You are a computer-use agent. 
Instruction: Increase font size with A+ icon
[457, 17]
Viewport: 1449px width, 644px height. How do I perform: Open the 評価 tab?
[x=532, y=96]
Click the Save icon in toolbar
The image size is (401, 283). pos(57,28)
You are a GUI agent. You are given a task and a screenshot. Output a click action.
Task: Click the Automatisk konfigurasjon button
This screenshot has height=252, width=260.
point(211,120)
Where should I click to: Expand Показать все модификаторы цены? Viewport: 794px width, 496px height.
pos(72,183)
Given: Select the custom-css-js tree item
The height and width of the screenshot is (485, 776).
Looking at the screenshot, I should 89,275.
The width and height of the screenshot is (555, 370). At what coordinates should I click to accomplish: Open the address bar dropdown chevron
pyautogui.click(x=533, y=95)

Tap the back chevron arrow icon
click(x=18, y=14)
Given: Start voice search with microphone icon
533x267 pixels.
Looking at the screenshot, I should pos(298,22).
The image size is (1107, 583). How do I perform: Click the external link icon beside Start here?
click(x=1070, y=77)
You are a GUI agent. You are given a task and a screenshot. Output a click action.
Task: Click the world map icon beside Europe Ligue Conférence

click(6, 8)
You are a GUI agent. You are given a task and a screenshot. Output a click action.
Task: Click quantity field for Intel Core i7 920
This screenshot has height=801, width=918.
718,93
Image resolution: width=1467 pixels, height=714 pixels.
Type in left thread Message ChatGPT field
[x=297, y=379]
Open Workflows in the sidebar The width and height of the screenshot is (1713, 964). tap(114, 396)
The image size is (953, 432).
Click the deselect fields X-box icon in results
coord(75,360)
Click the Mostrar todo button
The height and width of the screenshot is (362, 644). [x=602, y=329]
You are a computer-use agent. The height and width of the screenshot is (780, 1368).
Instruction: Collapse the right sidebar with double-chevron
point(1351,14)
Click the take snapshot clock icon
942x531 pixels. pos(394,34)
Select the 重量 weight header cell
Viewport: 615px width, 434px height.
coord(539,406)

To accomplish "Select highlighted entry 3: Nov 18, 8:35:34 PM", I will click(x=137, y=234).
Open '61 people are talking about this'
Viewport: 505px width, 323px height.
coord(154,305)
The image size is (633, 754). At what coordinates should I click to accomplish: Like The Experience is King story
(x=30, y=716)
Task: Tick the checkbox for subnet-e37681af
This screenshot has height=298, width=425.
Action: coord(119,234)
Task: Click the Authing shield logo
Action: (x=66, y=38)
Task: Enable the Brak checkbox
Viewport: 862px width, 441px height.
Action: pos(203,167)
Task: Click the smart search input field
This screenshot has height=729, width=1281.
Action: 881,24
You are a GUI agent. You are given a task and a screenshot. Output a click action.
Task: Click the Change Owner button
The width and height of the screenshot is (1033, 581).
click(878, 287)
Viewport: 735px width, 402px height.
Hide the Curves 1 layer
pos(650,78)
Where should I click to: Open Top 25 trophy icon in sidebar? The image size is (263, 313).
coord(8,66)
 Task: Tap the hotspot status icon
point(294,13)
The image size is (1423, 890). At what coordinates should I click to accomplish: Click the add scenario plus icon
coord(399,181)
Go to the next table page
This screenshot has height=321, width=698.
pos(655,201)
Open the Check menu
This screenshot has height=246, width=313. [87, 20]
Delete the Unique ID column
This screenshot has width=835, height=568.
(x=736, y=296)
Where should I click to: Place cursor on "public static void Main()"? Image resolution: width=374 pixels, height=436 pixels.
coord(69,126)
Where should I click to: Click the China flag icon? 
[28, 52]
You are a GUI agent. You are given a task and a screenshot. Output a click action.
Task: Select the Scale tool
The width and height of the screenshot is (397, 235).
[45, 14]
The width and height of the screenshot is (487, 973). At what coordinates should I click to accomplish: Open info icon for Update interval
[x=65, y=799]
========
Put every one of the rows above into a numbered list, leaving out any blank lines.

▶ Answer in full:
1. You are a computer-use agent. 
2. Instruction: Increase font size with A+ icon
3. [457, 17]
4. Viewport: 1449px width, 644px height. How do I perform: Open the 評価 tab?
5. [x=532, y=96]
6. Click the Save icon in toolbar
7. The image size is (401, 283). pos(57,28)
8. You are a GUI agent. You are given a task and a screenshot. Output a click action.
9. Task: Click the Automatisk konfigurasjon button
10. This screenshot has height=252, width=260.
11. point(211,120)
12. Where should I click to: Expand Показать все модификаторы цены? Viewport: 794px width, 496px height.
13. pos(72,183)
14. Given: Select the custom-css-js tree item
15. The height and width of the screenshot is (485, 776).
16. Looking at the screenshot, I should 89,275.
17. The width and height of the screenshot is (555, 370). At what coordinates should I click to accomplish: Open the address bar dropdown chevron
18. pyautogui.click(x=533, y=95)
19. Tap the back chevron arrow icon
20. click(x=18, y=14)
21. Given: Start voice search with microphone icon
22. 533x267 pixels.
23. Looking at the screenshot, I should pos(298,22).
24. The image size is (1107, 583). How do I perform: Click the external link icon beside Start here?
25. click(x=1070, y=77)
26. You are a GUI agent. You are given a task and a screenshot. Output a click action.
27. Task: Click the world map icon beside Europe Ligue Conférence
28. click(6, 8)
29. You are a GUI agent. You are given a task and a screenshot. Output a click action.
30. Task: Click quantity field for Intel Core i7 920
31. This screenshot has height=801, width=918.
32. 718,93
33. Image resolution: width=1467 pixels, height=714 pixels.
34. Type in left thread Message ChatGPT field
35. [x=297, y=379]
36. Open Workflows in the sidebar The width and height of the screenshot is (1713, 964). tap(114, 396)
37. The image size is (953, 432).
38. Click the deselect fields X-box icon in results
39. coord(75,360)
40. Click the Mostrar todo button
41. The height and width of the screenshot is (362, 644). [x=602, y=329]
42. You are a computer-use agent. The height and width of the screenshot is (780, 1368).
43. Instruction: Collapse the right sidebar with double-chevron
44. point(1351,14)
45. Click the take snapshot clock icon
46. 942x531 pixels. pos(394,34)
47. Select the 重量 weight header cell
48. Viewport: 615px width, 434px height.
49. coord(539,406)
50. To accomplish "Select highlighted entry 3: Nov 18, 8:35:34 PM", I will click(x=137, y=234).
51. Open '61 people are talking about this'
52. Viewport: 505px width, 323px height.
53. coord(154,305)
54. The image size is (633, 754). At what coordinates should I click to accomplish: Like The Experience is King story
55. (x=30, y=716)
56. Task: Tick the checkbox for subnet-e37681af
57. This screenshot has height=298, width=425.
58. Action: coord(119,234)
59. Task: Click the Authing shield logo
60. Action: (x=66, y=38)
61. Task: Enable the Brak checkbox
62. Viewport: 862px width, 441px height.
63. Action: pos(203,167)
64. Task: Click the smart search input field
65. This screenshot has height=729, width=1281.
66. Action: 881,24
67. You are a GUI agent. You are given a task and a screenshot. Output a click action.
68. Task: Click the Change Owner button
69. The width and height of the screenshot is (1033, 581).
70. click(878, 287)
71. Viewport: 735px width, 402px height.
72. Hide the Curves 1 layer
73. pos(650,78)
74. Where should I click to: Open Top 25 trophy icon in sidebar? The image size is (263, 313).
75. coord(8,66)
76.  Task: Tap the hotspot status icon
77. point(294,13)
78. The image size is (1423, 890). At what coordinates should I click to accomplish: Click the add scenario plus icon
79. coord(399,181)
80. Go to the next table page
81. This screenshot has height=321, width=698.
82. pos(655,201)
83. Open the Check menu
84. This screenshot has height=246, width=313. [87, 20]
85. Delete the Unique ID column
86. This screenshot has width=835, height=568.
87. (x=736, y=296)
88. Where should I click to: Place cursor on "public static void Main()"? Image resolution: width=374 pixels, height=436 pixels.
89. coord(69,126)
90. Where should I click to: Click the China flag icon? 
91. [28, 52]
92. You are a GUI agent. You are given a task and a screenshot. Output a click action.
93. Task: Select the Scale tool
94. The width and height of the screenshot is (397, 235).
95. [45, 14]
96. The width and height of the screenshot is (487, 973). At what coordinates should I click to accomplish: Open info icon for Update interval
97. [x=65, y=799]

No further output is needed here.